Exercise materials:
☆ ☆ ☆ ☆
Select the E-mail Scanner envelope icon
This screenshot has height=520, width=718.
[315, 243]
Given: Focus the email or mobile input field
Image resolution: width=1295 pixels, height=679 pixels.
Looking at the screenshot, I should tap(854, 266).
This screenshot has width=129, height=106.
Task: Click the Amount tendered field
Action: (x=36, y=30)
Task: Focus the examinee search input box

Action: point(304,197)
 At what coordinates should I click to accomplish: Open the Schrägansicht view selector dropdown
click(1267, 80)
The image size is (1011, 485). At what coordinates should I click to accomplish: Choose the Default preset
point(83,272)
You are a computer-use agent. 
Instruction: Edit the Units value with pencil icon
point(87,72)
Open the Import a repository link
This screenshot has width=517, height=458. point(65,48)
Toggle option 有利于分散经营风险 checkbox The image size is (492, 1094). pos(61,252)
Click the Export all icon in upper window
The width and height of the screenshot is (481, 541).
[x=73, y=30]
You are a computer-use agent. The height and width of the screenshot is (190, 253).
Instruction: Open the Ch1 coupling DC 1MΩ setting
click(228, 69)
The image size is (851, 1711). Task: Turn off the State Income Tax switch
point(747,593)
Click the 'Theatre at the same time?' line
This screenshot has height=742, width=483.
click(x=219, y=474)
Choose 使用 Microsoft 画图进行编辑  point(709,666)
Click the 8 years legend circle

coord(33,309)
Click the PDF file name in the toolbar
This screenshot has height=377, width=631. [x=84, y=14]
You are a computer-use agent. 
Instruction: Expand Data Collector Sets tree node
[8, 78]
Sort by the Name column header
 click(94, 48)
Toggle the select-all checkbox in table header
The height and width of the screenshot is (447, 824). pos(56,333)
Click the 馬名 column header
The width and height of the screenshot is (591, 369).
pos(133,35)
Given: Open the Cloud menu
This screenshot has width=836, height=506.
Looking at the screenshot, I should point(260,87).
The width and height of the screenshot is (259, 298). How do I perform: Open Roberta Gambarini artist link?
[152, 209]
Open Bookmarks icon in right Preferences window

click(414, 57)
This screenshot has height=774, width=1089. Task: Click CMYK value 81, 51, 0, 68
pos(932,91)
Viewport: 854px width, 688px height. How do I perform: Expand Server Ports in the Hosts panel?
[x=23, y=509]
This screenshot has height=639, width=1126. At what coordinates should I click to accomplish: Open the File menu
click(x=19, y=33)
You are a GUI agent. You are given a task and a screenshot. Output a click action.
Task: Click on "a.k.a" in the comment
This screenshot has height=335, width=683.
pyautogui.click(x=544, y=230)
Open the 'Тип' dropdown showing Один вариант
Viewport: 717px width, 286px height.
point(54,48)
☆ ☆ ☆ ☆
What the task requires:
Return, from the data above, each line in which the string "agent" appears.

Answer to this exercise:
You are a computer-use agent. 
You are a computer-use agent. The height and width of the screenshot is (190, 253).
You are a computer-use agent. 
You are a GUI agent. You are given a task and a screenshot. Output a click action.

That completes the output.